A Mars lander has not these luxuries. And the racks full of ultra-powerful computers available to the likes of the robots in the DARPA Grand Challenge (www.darpa.mil/grandchallenge) aren't an option on a spacecraft where every gram of mass counts and every watt of power consumption is a scarce resource.

Spacecraft computer systems must be designed and engineered around the absolute imperative of working without the possibility of direct human intervention. Granted, the software can be modified by re-uploading via radio link, but that's no use if the system's completely hung or a component has failed.

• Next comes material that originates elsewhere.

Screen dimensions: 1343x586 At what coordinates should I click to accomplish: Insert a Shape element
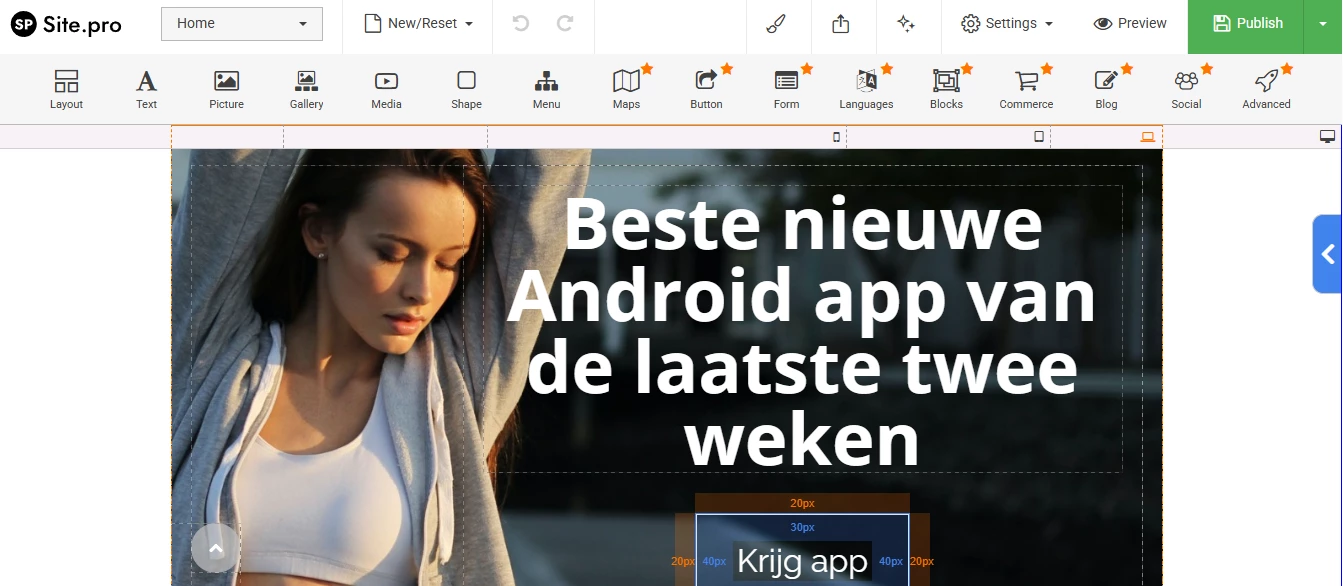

So, cutting-edge exotic hardware is off the menu. The Phoenix has a simple, proven, single-board computer called a RAD6000, running nothing more exotic than a PowerPC CPU at 33MHz. The RAD6000 consumes a maximum of about 20W of power. It could probably just about manage Windows 95 if you really wanted it to, although it's not x86 compatible so Mac OS 9 might be a better bet. The only thing that's special about it is its radiation hardening, designed to cope with space-borne emissions normally absorbed by the atmosphere down here on Earth.

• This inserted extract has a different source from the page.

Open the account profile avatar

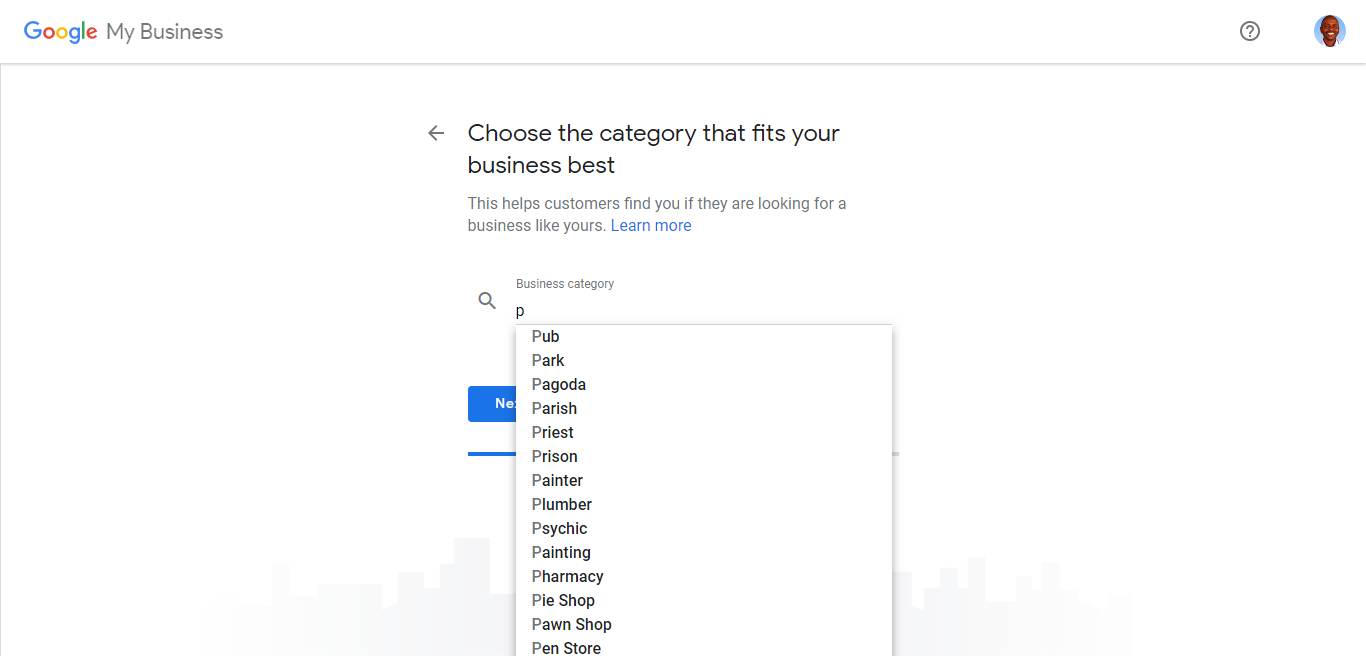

Funnily enough, though, space probes don't run Windows. Phoenix uses a variant of the VxWorks real-time operating system, which doesn't need a whole load of computing power; in fact I'm reliably informed that some Canon cameras run the same basic OS. The essential thing about VxWorks is that it's a hard-real-time operating system, able to respond to events in a fixed, predictable timescale. Sometimes a late response is as good as no reponse at all - you don't want your drogue parachute deploying two minutes after you ask it to - so a real-time OS is a must. It's also the reason you won't tend to find Windows running a nuclear power station.